While I am generally in the “more information is better” camp, I think there is good reason to think that this doesn’t add much to what is out there.  The Department can only focus on objective data in determining quality and, while those factors should be in the mix (and are considered in many other ratings formats), choosing a college is a fairly subjective process.  The best graduation rates in the world won’t mean much if the school is a bad fit for a particular student.  A definitive grade based on such criteria will, however, raise the potential of turning students off to schools that really would have been a good fit for them, despite not scoring well on Department criteria.

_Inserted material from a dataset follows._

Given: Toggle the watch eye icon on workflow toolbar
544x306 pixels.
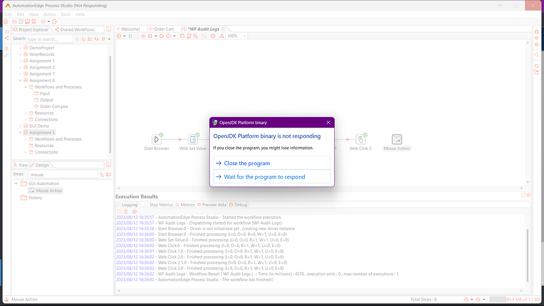Looking at the screenshot, I should tap(143, 36).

Moreover, although Ms. Nelson reports that the Department plans to address concerns that less selective colleges will be harmed in the scorecard because the student bodies in those colleges are more likely to dropout and take on debt, it seems hard to imagine how the Department will do so – without just awarding points for serving a large percentage of Pell-eligible students.  Such a reward would greatly benefit proprietary schools, which would be a very surprising outcome given this administration’s criticisms of that sector.